+++ EXTRACTED ENTRIES +++

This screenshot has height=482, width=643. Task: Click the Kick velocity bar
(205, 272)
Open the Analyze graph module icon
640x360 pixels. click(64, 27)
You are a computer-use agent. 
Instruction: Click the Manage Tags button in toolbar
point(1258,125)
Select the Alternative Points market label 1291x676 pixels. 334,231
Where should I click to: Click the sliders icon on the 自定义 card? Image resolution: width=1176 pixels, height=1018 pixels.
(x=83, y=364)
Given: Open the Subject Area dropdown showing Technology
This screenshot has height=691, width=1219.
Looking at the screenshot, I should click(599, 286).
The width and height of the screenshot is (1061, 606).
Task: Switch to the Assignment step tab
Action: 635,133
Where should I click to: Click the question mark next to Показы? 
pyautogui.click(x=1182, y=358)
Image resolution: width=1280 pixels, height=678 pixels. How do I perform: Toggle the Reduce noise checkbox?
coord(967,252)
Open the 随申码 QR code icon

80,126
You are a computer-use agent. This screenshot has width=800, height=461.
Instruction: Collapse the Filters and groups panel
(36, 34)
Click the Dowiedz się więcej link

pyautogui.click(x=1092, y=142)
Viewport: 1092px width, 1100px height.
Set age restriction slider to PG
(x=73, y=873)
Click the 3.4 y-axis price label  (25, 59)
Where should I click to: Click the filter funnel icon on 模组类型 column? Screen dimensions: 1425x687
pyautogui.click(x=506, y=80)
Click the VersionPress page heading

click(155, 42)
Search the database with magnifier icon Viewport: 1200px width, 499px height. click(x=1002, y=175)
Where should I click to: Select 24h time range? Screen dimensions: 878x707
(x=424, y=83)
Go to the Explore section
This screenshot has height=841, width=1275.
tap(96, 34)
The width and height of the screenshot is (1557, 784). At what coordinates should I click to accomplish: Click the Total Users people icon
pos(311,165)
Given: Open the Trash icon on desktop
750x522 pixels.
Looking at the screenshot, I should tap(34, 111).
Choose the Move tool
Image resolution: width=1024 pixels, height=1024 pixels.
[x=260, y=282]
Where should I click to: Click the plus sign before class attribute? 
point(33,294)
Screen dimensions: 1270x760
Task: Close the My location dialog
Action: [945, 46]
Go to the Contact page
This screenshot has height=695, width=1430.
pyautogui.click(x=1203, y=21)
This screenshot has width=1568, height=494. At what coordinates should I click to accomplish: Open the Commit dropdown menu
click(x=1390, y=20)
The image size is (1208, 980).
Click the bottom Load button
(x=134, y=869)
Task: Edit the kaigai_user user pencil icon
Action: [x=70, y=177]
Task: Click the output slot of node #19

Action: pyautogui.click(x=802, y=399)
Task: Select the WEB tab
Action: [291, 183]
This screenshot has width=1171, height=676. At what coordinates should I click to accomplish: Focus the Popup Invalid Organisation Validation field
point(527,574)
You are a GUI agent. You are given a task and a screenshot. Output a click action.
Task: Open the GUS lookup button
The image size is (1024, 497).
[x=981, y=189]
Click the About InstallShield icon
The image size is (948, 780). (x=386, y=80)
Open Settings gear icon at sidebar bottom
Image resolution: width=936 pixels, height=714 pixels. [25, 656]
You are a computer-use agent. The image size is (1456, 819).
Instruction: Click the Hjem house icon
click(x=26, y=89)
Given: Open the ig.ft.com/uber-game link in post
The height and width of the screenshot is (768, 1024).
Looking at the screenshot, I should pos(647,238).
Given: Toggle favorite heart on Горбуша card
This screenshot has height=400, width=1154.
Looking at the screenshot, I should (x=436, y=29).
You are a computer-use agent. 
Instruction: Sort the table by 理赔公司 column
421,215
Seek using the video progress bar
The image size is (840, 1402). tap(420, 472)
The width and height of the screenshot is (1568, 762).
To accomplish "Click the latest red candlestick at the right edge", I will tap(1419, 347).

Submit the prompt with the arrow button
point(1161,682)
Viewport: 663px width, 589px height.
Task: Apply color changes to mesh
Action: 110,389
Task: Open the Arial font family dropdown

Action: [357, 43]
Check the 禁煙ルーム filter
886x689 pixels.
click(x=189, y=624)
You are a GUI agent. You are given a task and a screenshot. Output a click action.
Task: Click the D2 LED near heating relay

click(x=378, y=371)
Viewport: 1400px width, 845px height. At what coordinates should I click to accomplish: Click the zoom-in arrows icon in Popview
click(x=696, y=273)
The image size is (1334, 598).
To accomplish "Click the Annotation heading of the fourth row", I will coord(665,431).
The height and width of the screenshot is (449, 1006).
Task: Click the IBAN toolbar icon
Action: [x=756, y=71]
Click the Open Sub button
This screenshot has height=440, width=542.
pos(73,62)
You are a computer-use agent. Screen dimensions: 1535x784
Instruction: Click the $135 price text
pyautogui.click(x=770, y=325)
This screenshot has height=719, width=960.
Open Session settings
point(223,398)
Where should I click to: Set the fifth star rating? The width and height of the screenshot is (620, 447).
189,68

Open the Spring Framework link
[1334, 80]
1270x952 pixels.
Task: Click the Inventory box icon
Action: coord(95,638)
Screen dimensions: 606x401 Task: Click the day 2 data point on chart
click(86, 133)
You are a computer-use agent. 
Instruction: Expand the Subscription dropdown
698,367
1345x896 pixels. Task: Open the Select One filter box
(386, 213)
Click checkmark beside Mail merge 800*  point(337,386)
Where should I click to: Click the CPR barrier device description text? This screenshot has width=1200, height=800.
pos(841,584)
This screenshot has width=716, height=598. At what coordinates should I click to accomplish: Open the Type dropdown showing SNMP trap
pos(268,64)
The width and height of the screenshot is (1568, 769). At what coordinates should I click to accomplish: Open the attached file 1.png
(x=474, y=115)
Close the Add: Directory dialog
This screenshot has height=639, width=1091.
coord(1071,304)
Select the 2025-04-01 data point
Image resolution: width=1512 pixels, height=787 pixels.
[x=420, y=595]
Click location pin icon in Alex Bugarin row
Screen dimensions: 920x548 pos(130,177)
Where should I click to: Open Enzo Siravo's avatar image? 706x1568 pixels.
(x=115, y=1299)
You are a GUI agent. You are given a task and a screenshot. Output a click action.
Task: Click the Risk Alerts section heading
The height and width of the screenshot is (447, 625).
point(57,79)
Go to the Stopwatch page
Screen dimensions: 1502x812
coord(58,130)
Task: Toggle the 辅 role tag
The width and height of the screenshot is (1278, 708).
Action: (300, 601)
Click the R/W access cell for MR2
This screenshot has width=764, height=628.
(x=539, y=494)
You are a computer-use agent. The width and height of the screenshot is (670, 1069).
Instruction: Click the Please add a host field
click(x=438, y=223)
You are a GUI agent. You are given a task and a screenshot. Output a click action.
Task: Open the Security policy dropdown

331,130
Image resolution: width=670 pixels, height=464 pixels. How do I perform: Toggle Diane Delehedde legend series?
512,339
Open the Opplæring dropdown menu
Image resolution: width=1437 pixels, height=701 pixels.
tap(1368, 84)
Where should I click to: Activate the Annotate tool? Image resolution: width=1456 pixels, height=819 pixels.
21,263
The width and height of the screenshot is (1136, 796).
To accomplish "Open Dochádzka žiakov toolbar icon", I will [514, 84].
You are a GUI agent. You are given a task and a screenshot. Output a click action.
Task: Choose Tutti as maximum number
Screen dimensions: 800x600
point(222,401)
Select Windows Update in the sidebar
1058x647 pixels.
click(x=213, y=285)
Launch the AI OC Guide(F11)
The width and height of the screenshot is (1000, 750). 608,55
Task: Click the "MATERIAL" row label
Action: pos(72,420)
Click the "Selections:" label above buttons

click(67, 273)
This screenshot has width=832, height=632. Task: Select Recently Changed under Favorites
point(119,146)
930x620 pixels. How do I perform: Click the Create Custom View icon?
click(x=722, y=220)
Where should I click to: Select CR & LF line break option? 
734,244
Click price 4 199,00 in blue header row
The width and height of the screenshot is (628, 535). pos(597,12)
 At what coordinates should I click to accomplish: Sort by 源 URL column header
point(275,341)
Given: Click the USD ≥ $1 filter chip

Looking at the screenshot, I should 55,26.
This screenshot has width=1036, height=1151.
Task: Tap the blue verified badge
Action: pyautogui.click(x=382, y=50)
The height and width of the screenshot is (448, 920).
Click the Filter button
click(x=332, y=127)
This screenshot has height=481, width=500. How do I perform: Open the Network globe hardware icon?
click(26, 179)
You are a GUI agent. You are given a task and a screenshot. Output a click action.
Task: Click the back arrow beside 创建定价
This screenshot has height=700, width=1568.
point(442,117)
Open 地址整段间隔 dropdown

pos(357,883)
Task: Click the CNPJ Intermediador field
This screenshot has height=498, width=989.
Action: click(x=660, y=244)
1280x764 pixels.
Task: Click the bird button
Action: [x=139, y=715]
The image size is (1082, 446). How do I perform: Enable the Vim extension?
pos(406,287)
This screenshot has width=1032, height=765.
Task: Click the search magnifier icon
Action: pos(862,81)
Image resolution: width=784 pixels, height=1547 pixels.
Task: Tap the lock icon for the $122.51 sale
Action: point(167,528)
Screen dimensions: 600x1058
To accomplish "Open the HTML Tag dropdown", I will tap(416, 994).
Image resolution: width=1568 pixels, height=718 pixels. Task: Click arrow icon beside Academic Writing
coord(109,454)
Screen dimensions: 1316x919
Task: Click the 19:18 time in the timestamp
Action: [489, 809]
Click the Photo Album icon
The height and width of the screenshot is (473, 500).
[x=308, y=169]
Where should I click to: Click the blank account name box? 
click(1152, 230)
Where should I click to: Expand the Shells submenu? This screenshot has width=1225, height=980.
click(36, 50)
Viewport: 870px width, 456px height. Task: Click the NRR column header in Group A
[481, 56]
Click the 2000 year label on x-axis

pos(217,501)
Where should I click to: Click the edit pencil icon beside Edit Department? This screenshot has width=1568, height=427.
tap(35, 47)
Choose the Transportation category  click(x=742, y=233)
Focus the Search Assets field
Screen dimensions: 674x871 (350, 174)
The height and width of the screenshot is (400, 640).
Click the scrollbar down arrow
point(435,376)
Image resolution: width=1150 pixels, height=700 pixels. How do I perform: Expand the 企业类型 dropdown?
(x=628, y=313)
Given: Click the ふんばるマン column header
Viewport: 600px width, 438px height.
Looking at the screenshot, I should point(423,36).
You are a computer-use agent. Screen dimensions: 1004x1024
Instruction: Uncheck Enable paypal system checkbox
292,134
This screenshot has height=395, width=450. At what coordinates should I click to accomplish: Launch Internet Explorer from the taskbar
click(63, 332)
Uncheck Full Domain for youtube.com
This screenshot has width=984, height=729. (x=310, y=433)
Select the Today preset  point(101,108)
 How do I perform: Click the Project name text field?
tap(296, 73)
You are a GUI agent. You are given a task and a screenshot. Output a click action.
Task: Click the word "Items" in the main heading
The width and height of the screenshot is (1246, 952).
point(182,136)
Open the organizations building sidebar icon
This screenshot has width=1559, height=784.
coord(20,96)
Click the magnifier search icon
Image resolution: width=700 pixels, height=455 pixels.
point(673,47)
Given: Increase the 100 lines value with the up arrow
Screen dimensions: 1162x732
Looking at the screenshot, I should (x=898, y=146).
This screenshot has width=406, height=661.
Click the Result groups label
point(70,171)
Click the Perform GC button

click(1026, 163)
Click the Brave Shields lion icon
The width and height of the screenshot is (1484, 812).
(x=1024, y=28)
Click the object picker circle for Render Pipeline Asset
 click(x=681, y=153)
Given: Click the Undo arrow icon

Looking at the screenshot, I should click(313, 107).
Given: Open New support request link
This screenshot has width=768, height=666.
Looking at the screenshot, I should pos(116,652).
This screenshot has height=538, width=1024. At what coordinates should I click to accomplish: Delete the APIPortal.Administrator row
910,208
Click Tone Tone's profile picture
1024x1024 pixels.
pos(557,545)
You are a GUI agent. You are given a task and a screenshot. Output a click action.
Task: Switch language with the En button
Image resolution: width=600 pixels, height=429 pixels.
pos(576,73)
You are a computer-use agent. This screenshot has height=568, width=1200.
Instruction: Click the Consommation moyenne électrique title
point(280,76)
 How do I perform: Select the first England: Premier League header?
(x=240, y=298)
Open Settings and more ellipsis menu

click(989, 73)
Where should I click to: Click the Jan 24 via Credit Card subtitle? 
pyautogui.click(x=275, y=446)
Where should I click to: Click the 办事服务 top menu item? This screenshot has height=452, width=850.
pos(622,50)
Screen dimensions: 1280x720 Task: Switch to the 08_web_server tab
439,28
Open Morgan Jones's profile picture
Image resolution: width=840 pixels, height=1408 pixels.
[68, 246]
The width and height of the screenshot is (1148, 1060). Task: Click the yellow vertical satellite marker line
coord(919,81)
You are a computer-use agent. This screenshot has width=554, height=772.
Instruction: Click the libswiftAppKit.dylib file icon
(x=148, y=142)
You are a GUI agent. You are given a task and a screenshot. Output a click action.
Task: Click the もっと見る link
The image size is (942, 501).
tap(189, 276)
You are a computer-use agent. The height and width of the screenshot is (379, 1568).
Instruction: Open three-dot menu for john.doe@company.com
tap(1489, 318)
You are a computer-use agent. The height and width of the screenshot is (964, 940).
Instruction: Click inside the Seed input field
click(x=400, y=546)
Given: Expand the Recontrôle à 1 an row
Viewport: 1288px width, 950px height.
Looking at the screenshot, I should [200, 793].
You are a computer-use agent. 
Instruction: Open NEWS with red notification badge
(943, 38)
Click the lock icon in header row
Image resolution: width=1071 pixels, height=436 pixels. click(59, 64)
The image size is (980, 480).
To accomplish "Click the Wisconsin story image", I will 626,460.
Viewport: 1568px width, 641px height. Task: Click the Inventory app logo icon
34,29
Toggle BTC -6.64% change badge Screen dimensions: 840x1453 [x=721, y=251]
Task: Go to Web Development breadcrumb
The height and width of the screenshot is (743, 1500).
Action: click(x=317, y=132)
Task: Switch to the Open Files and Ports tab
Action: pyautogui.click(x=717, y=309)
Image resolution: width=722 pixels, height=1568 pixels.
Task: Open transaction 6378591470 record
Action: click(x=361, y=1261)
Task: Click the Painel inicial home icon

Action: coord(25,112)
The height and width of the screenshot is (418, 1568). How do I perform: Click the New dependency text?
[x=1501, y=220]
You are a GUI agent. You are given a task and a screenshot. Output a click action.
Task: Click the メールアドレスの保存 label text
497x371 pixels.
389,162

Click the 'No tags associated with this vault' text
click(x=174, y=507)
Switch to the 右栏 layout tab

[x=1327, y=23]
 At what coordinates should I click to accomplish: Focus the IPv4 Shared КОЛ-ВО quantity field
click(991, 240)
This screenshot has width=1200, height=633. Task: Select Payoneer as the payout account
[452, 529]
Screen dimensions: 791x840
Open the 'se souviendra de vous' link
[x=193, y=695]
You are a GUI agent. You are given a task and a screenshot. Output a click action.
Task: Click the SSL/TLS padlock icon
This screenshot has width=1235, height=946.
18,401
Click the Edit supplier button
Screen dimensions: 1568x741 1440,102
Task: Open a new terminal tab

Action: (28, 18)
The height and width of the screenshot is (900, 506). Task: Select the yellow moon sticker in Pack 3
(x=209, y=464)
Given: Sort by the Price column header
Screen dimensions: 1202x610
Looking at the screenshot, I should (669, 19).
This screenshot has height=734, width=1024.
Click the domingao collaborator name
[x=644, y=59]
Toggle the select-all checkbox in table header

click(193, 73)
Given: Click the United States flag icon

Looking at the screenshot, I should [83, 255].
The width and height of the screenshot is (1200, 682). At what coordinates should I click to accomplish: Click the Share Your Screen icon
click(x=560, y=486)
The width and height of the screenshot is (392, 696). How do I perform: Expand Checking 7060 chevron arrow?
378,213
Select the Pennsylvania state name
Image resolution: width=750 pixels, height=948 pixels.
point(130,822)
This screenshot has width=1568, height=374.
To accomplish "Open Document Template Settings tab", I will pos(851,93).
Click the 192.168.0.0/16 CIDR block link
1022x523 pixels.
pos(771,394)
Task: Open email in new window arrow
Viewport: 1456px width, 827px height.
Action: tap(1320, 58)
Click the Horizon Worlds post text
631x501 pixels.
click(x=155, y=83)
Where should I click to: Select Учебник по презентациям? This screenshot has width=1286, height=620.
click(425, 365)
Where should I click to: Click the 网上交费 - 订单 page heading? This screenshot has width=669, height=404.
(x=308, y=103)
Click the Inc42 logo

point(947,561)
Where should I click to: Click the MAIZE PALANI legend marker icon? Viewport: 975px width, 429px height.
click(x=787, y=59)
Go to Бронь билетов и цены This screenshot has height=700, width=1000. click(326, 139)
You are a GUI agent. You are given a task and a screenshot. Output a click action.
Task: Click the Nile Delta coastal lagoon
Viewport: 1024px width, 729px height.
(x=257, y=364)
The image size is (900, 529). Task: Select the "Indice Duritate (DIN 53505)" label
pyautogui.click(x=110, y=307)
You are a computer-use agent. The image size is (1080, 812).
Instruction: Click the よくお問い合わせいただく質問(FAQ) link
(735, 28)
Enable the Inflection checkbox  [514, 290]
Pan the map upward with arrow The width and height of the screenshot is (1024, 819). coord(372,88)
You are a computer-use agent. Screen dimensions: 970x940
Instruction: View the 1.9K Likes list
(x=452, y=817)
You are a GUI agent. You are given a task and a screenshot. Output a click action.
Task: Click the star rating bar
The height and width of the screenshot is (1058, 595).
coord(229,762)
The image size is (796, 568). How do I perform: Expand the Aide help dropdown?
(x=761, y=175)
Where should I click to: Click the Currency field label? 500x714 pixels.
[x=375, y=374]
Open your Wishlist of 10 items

+++

_WHAT YOU WILL DO_
Only lines containing the word "Choose" matter here: count them in the entries and give the number, nothing else.

_TASK RESULT_
3